A posting by Mark Liberman at LanguageLog about the Psychoacoustics Lab at Harvard nudged the memory cells and set off a train of associations. The PAL was located in the basement of Memorial Hall (arguably Harvard’s ghastliest building, though there are many claimants to that title), right across Quincy Street from the house where I spent the first 10 years of my life. A bit of googling produced Harvard Crimson stories from 1946 and 1947, and photographs of the PAL faculty and staff, replete with the lab’s cat…

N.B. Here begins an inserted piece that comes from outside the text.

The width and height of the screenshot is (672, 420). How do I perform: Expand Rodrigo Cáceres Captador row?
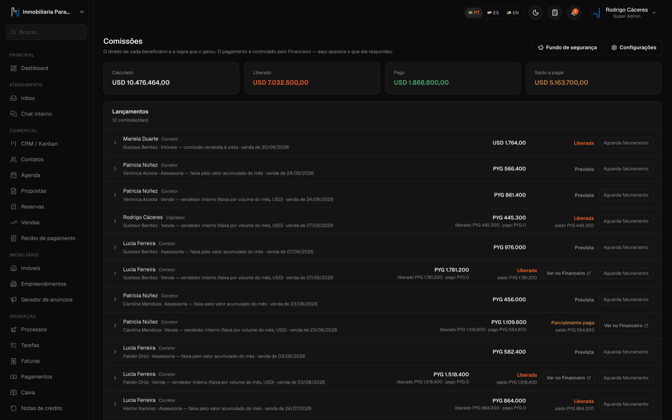(x=115, y=221)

Well, so what? An engaging biographical memoir by George A. Miller [he of “The Magical Number Seven Plus or Minus Two“] sketches the career and character of the lab’s director Stanley Smith Stevens. I went to the first meeting of a George Miller class in the Memorial Hall basement when I was an undergraduate, but it was primarily for graduate students and I realized that I’d never survive it. Other bits of co-incidence with my own experiences include my brother David’s discovery of the psychoacoustical work of Georg von Békésy (done in that very basement) and a link to precursors of the Internet via Licklider and Beranek. And the list of NAS memoirs led me to Eugene Hammel’s for my own mentor G. William Skinner, and to Richard Shweder’s for Clifford Geertz. And the Geertz memoir led me to his 1967 NYRB review of Malinowski’s A Diary in the Strictest Sense of the Term, which provoked me to lay out $20 for a year’s access to full text of the NYRB…
Quite a lot for a snowy morning, which also included a couple of hours of shoveling.